The Ptarmigan Peak Wilderness was designated as a wilderness area by the United States Congress in 1993. It is currently comprised of over 12,600 acres of land, all of which is managed by the Dillon Ranger District of the United States Forest Service.
With its small land area compared to other wilderness areas in Colorado, very few maintained trails actually exist in the Ptarmigan Peak Wilderness. Because of this, visitors can take advantage of the light to medium human use in order to enjoy some peace and solitude.
Despite its small size, the Ptarmigan Peak Wilderness does have some unique topography which makes it an interesting visit. Among these is Ptarmigan Peak. Although it only rises to 12,498 feet, it does provide a gorgeous view of the surrounding environment. A forest comprised of lodgepole-pine, Engelmann spruce and subalpine fir can be found rising along the mountain while alpine tundra can be found in the high locations.

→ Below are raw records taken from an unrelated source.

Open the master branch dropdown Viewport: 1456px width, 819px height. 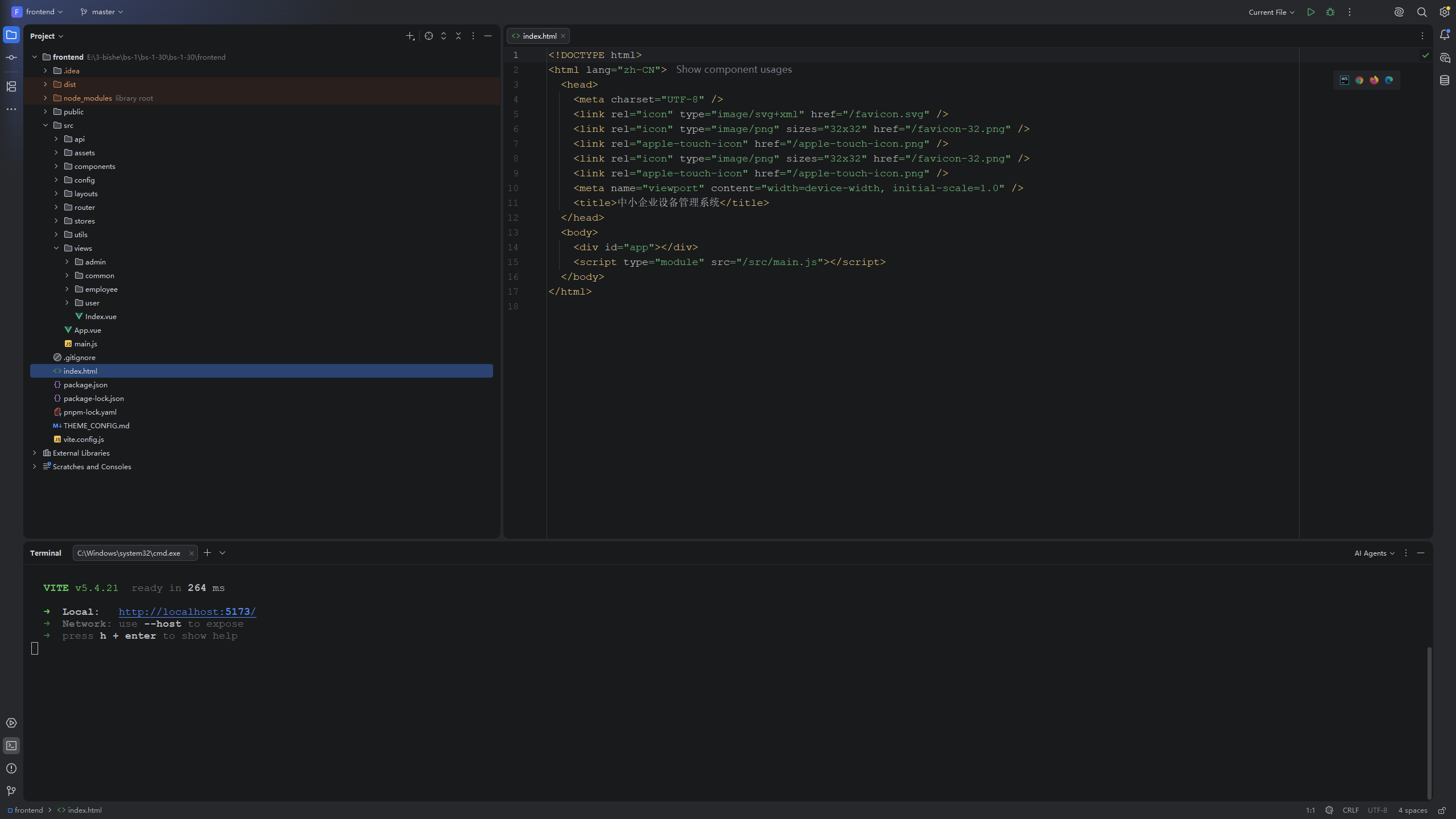102,12
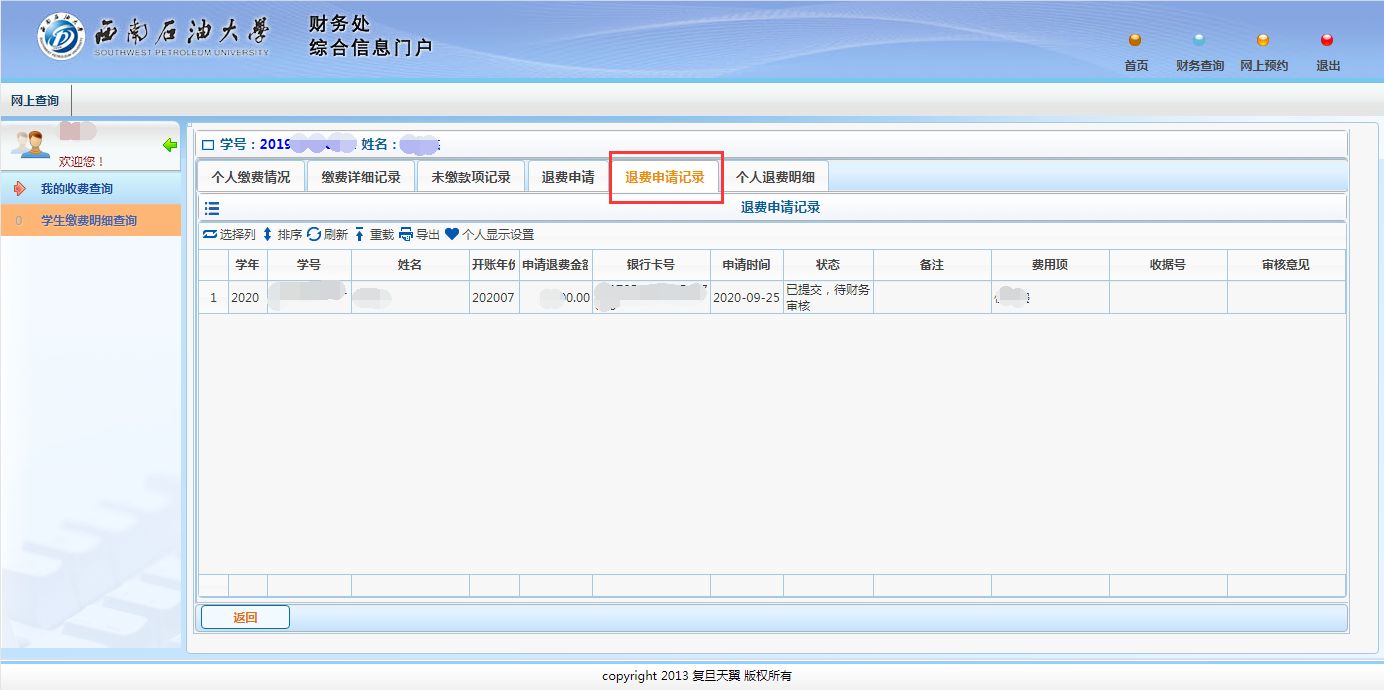
Task: Switch to the 个人缴费情况 tab
Action: 250,177
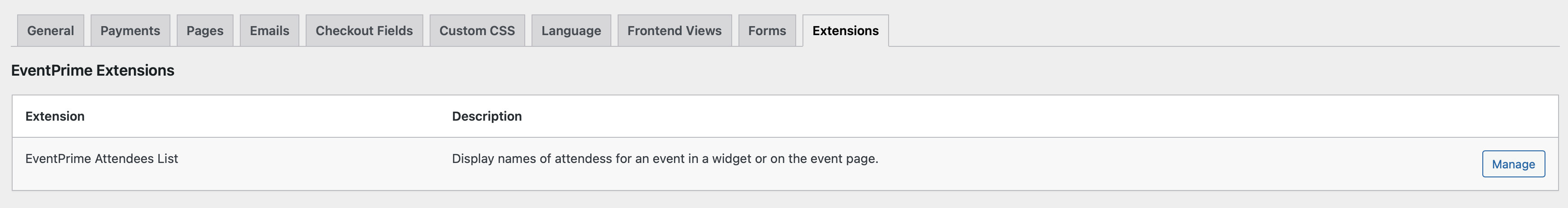Click the Extension column header
The image size is (1568, 208).
coord(55,116)
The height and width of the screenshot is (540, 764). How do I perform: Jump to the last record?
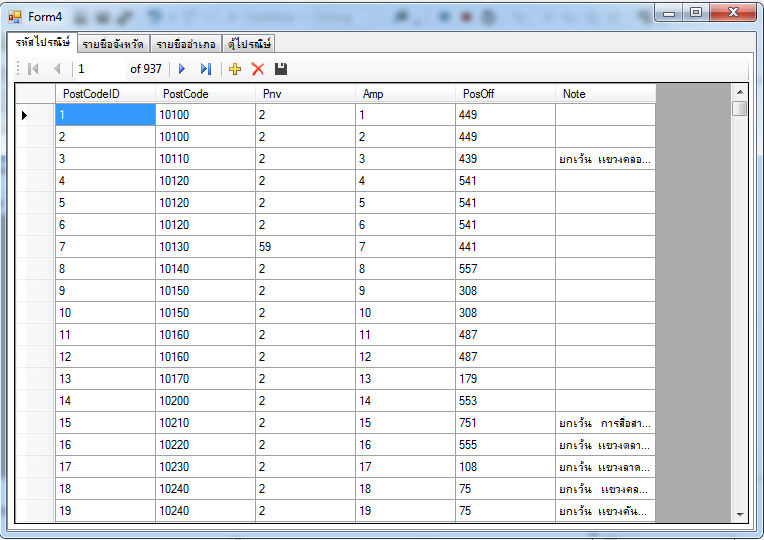(206, 69)
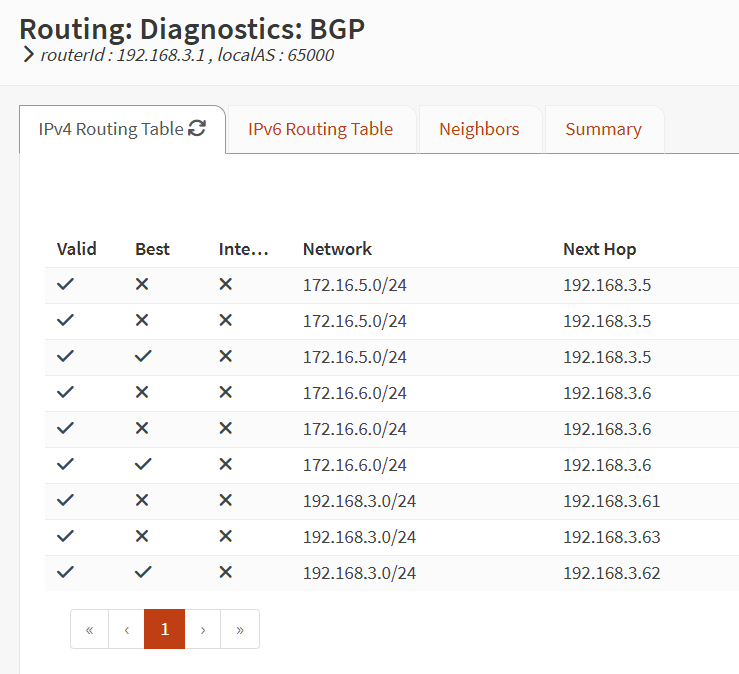The image size is (739, 674).
Task: Sort by the Best column header
Action: [152, 249]
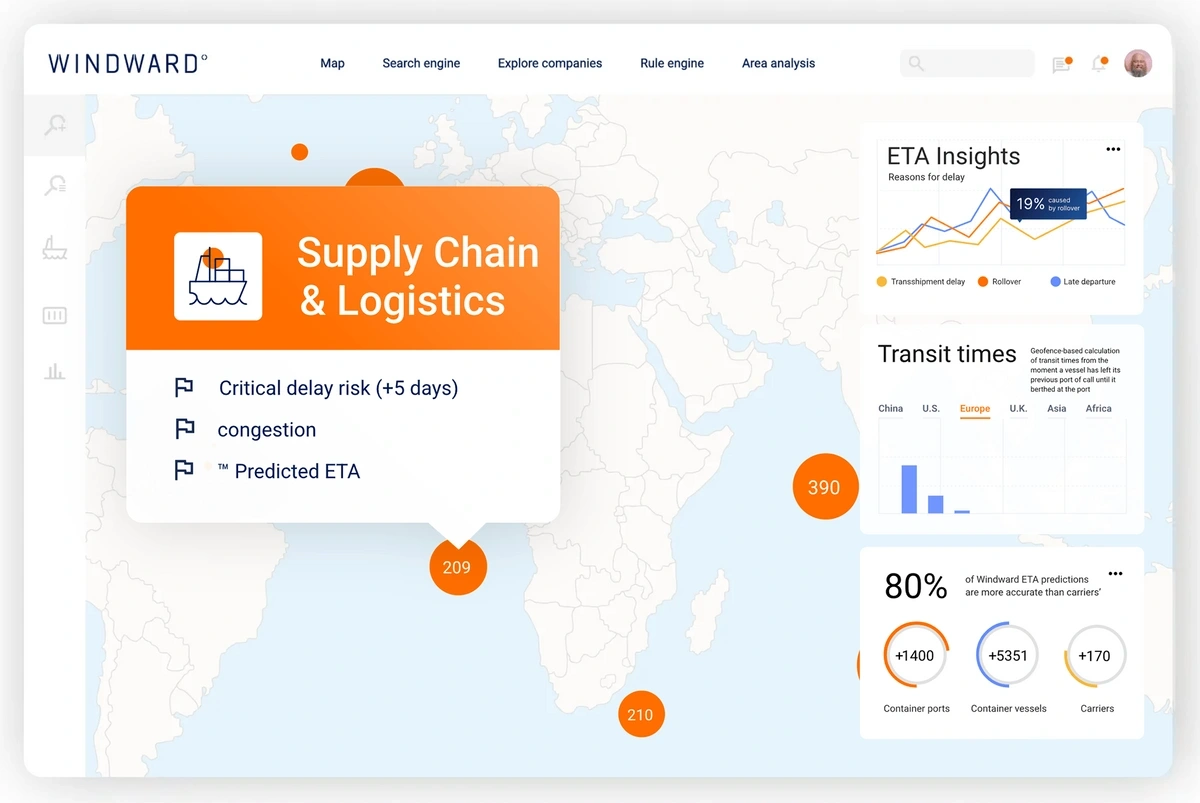Open the list search icon in sidebar

(x=55, y=185)
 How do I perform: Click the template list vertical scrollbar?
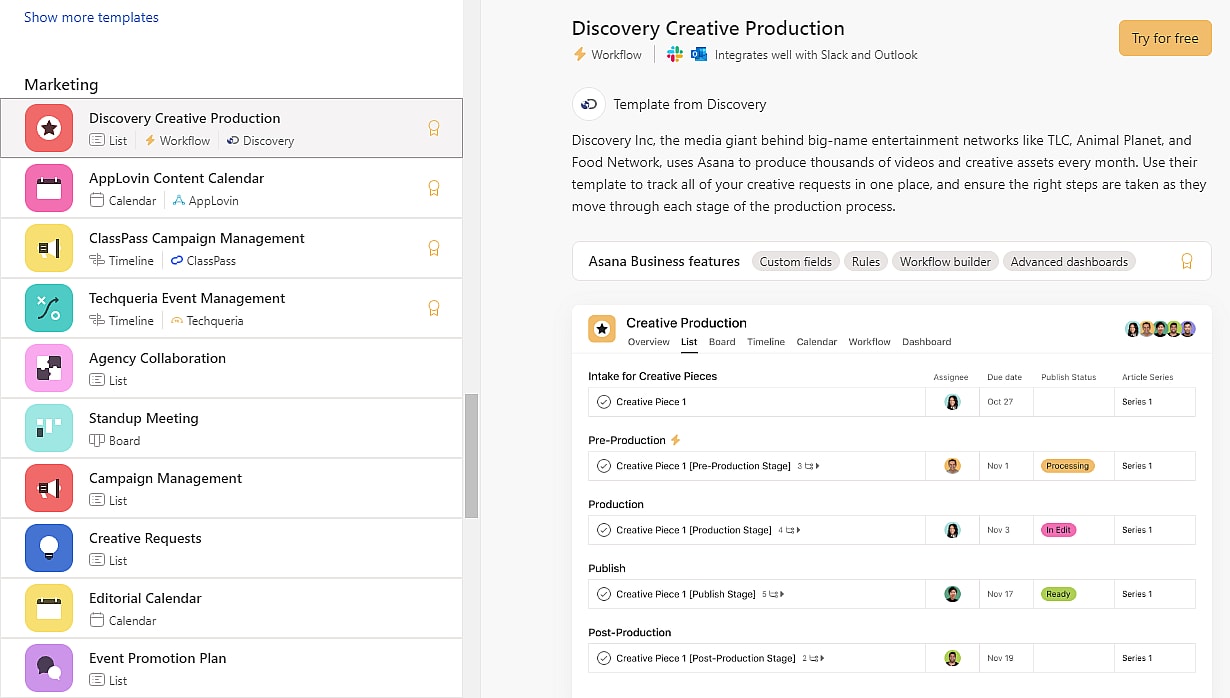pyautogui.click(x=472, y=455)
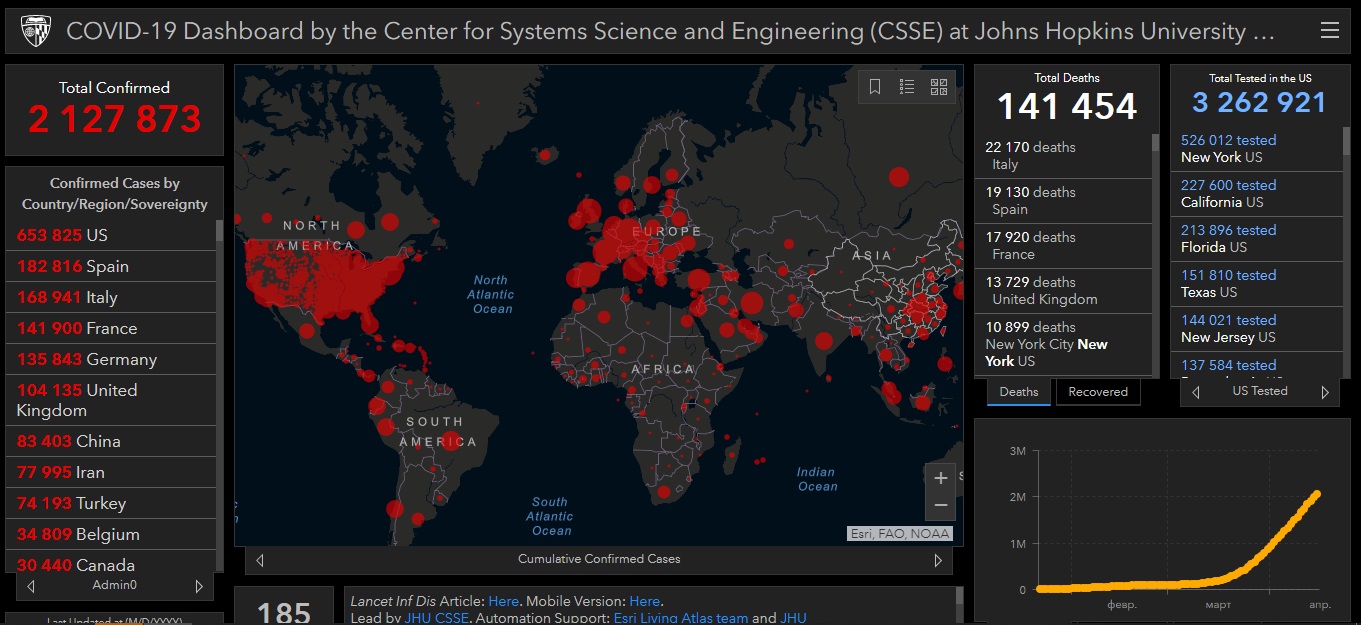
Task: Zoom in on the map
Action: coord(940,478)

However, its greatest attraction is unquestionably the South Fork of the Williams Fork River that can be found at the north of the Williams Fork Mountains ridge. This extension of the Williams Fork River is responsible for the verdant rolling meadows and thriving beaver dams in the area. The lovely brooks and streams that these dams create are not only wonderful to look at, but it is also a paradise for anglers as a wide variety of trout flourish within them.
Though small compared to other Colorado wilderness areas, the Ptarmigan Peak Wilderness is still a contender. If given the chance, it will leave visitors awestruck and inspired.